Log the LeBeau
The LeBeau Research Natural Area — what a cruel joke to pull on the residents of Flathead and Lincoln counties.
The LeBeau RNA is in the Upper Stillwater Lake area of the Flathead National Forest, and it butts up against the Kootenai National Forest. It measures about 5,000 acres.
Over the years, the Forest Service has shut down just about all of the roads going anywhere close to the LeBeau RNA boundaries.
On the Martin Creek side, a gated road, number 910A, goes in to a good camping and fishing area. On the edge of the RNA but not in the RNA is a Forest Service gravel pit.
If you can drive up to it this summer, do so on Forest Road 2815. Look to the north and look at all of the dead and dying Douglas fir, 24-to-48-inch diameter on the stump.
The gravel pit would make a good spot for helicopter logging.
Change the LeBeau area back to what it was before it was made into an RNA. Helicopter log the green fir, sell it cheap.

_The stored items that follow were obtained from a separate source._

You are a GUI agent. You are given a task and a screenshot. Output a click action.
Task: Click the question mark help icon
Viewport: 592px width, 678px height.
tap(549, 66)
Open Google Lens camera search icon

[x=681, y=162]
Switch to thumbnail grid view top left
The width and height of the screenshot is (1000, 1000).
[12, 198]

With all the road closures, it has changed the LeBeau RNA into a 10,000-acre roadless area. If you cannot use a road, it is roadless, just a wide trail.
When I look at the 1985 Forest Plan map, I see that the LeBeau area is just a drop in the bucket, and I'm guessing that if the other management areas on this map are even half of what the LeBeau area has closed off, we have way too much roadless land already.
If sections 32 and 33 in the RNA were logged, it might provide winter range.